- _Short task A_:
Answer these questions from the blog post below, one answer per line with the same markers:
(i) In what month did the writer start the blog?
(ii) What does the writer say is their trade?
(iii) Where was the writer's former department chair recruited to head up a division?

- _Source document_:
________
The year 2020 has been challenging by any measure, and many in our community have suffered from previously inconceivable levels of stress and personal hardships. If there is one thing we learned from the past year, it is that people can be profoundly resourceful, resilient, and creative. We can also be kind, compassionate, and helpful.
Since starting my blog in July, I have often wondered if these “think pieces” could help our community take a more expansive view of our collective future, avoiding the curse of tunnel vision or short-term thinking that only focuses on getting over the current crisis, which undermines our ability to make decisions for the long-term health of the institution. I realize that some of these seemingly grandiose, big picture ideas may appear detached from our daily challenges.
In this blog, I would like to shift gears and balance these broad concepts with a few concrete, practical ideas. I am, after all, an engineer by trade, and it is important for me to connect directly with those who strive to make the day-to-day operations of the College possible during this incredibly challenging time. So much effort is spent focusing on the research and teaching missions of the College that we often neglect to acknowledge those who are the engine and make the College function. It is those individuals—Baruch’s talented staff—who are essential in taking the larger vision and transforming it into not just a workable plan but a path to our success.
The Unsung Heroes
Allow me to take a detour. I became a department chair more than 20 years ago, somewhat by accident. My department’s chair was recruited to head up a division at the National Science Foundation; I was nominated to fill the position, and at first, I was reluctant. I just got promoted to full professor, was excelling in my research and teaching, and had no desire to assume administrative responsibilities. I accepted out of a sense of obligation, figuring the position would be temporary.
________
- _Given entries_:
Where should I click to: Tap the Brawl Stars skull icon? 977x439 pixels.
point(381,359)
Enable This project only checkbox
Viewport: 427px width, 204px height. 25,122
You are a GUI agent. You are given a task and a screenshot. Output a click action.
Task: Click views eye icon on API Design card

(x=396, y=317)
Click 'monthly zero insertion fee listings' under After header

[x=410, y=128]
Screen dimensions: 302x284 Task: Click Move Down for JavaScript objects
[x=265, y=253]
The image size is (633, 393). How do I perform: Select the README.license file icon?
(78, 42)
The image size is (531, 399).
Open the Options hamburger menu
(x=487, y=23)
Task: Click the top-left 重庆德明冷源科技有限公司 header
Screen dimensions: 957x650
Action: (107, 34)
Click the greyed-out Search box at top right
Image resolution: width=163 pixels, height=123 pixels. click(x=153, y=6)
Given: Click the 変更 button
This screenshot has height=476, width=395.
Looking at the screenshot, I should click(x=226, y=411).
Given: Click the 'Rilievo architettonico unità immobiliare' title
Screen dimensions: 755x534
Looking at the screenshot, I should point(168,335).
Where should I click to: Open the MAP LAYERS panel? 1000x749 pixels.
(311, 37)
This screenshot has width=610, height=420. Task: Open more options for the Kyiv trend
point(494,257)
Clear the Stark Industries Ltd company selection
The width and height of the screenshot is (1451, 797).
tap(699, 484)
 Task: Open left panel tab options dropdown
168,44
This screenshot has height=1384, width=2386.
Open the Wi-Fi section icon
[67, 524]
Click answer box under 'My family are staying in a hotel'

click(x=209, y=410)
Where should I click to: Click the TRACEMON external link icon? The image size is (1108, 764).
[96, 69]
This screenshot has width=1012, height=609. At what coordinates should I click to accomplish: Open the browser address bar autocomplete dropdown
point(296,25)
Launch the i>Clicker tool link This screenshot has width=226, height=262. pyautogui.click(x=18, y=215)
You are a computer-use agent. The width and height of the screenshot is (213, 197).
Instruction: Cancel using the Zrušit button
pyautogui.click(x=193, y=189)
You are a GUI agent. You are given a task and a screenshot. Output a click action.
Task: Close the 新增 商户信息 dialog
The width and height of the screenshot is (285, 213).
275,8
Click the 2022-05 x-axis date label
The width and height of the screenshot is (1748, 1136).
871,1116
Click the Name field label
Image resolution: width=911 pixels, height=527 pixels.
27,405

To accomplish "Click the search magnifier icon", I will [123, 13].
________
- _Short task B_: In the records, from the line with "Task: Open left panel tab options dropdown" up to and including the line with "pyautogui.click(x=193, y=189)", substitute "screen capture" for every "screenshot". Return only those lines, with nothing else altered.

- _Correct answer A_:
(i) July
(ii) Engineer
(iii) The National Science Foundation

- _Correct answer B_:
 Task: Open left panel tab options dropdown
168,44
This screen capture has height=1384, width=2386.
Open the Wi-Fi section icon
[67, 524]
Click answer box under 'My family are staying in a hotel'

click(x=209, y=410)
Where should I click to: Click the TRACEMON external link icon? The image size is (1108, 764).
[96, 69]
This screen capture has width=1012, height=609. At what coordinates should I click to accomplish: Open the browser address bar autocomplete dropdown
point(296,25)
Launch the i>Clicker tool link This screen capture has width=226, height=262. pyautogui.click(x=18, y=215)
You are a computer-use agent. The width and height of the screen capture is (213, 197).
Instruction: Cancel using the Zrušit button
pyautogui.click(x=193, y=189)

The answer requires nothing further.